Succession Planning: All Talk, or All Action?
Succession Planning is something I hear leaders talk about often. For many, however, talk appears to be as far as it goes. While I hear many leaders talking about Succession Planning, I don’t see too many doing much about it.
The average age of a real estate principal in Australia and New Zealand is around 55 years old. A large portion of real estate business ownership is marching toward its golden years. While many will not retire at 65, it would be fair to say that most will want to at least slow down a bit. You need a profitable business to do that. Or at least you need a buyer for your business. In the absence of both of these, the business owner sells the Rent Roll and closes the rest of the ‘business’ down. What a sad end to years of hard work.
If you are smart, your real estate business should be worth more than just the Rent Roll. While you are young enough, you should expend as much effort as you can spare building a profitable sales department. A team of four salespeople who EACH produce $250,000 in gross fees per annum will give you a profit of $365,000 a year provided you pay your salespeople under the correct reward structure.
Hint: the correct reward structure is NOT what the industry recommends. Forget the pathetic retainer debited against commission model, and likewise the commission-only model. Pay salaries monthly and bonuses quarterly for an acceptable performance and you will increase your profit. There is more to it than this, and you should not go down this road half-cocked, but I mention this to warn you that the typical industry reward systems do not produce wealthy business owners, nor do they produce wealthy salespeople in large numbers.
Build a profitable sales department and you double the value of your business. Imagine selling your Rent Roll for $400,000 and receiving the same amount for your sales department. This would certainly boost your retirement income, wouldn’t it?
The next question to ponder is an important one: whom are you grooming to take over?
Often you can sell your Rent Roll by vendor financing it to a Property Manager. Failing that, there will most probably be an agency that will buy your Rent Roll. If it is a large Rent Roll you may have to break it up and sell it to several buyers. But most agencies don’t have too much difficulty finding a buyer for a Rent Roll if it’s priced right.
Sales departments can be a little trickier, mostly because outside buyers do not expect them to be profitable. Therefore you don’t have people queuing up to buy them.

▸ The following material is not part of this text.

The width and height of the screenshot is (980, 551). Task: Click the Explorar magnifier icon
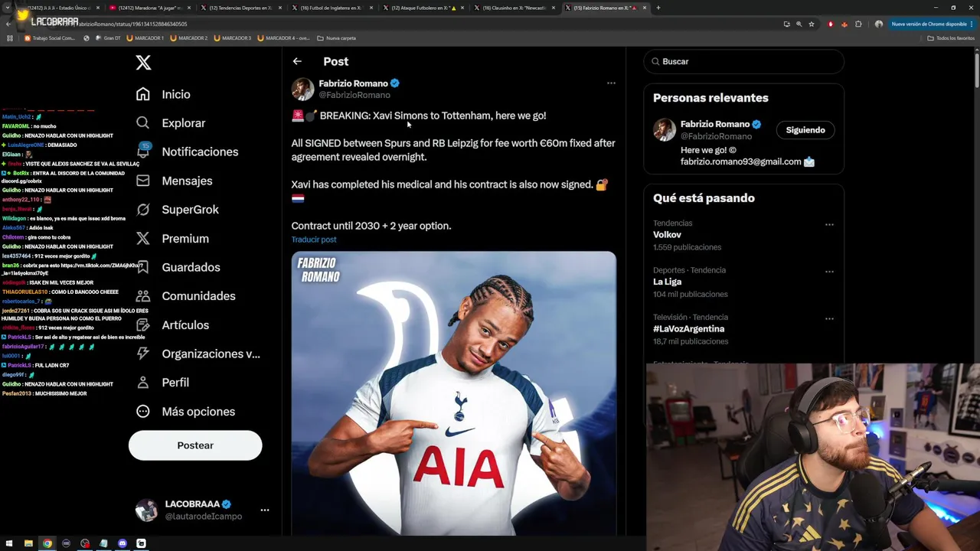click(143, 122)
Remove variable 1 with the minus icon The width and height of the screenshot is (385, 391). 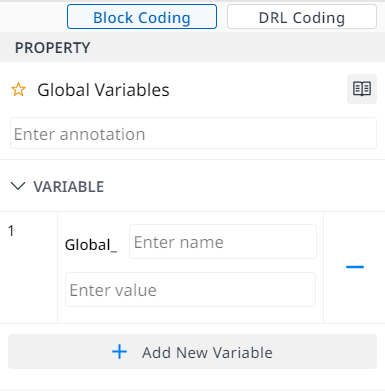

The most obvious place to find a buyer will be among your existing team. This is why it is critical that you find and develop winners. Not only will they make profit for you while you own the business, if a salesperson ‘grows up’ in the business, he or she will know the business, know how good it has been to you, and will be happy about buying it.
Some leaders I know have sold off portions of their sales departments to winners on the team. These leaders have chosen to sell their businesses in small portions, gradually over time. This too makes sense if it suits your plan. But again, the success of this plan hinges on your having a team of winners, and a profitable sales department to sell.
In the coming years I intend to talk more about Succession Planning and Estate Planning. My plan is to interview experts in these areas. The older we get the more important acting on Succession Planning becomes.
I don’t want to be a downer, but none of us knows how much time we have left. On New Year’s Day 2011 my younger brother, Wayne, died of a heart attack. He was fit, didn’t drink, never smoked; his death stunned us.
Throughout the following year I saw the problems that Wayne’s wife, Debbie, had in sorting out the estate. Wayne had one company, but it took Debbie a year before she got everything finalised. While that happened the bank froze some accounts and she was short of cash. And she was grieving.
It made me think. If Debbie had all this trouble with one company, what kind of mess would I be leaving my wife, Kerry, if something happened to me?
So throughout 2011, we worked on Succession Planning. We went through everything. ‘What if’ scenarios played a vital role. We thought about every situation we could think of, if I died, if we both died in the same accident, if our children died with us, trustees for the estate until the grandchildren were old enough to decide for themselves, replacements for the trustees as they grew older.
We reviewed Trust Deeds, Enduring Power of Attorney, access to trading funds, access to the surviving spouse’s cash requirements… you name it. The whole exercise took fourteen months and $35,000. But when we signed the final papers, there was comfort in knowing that if we died, fifteen people would not be out of work, and that the family would be cared for.
It’s a blessing to have people around you that you can trust, and having people you can trust to carry out your wishes is essential to any good Succession Plan.
I believe that it’s our responsibility as business owners and as family members to look after our families and our teams. A Succession Plan is a far-reaching overview of your entire estate, for decades after your death. It is a far more than just a Will.
I hope this inspires you to act on Succession Planning if you haven’t done so already. This needs to move to the top of your list of priorities.
When I go, I’d like my death to be a tragedy, but not that much of a tragedy.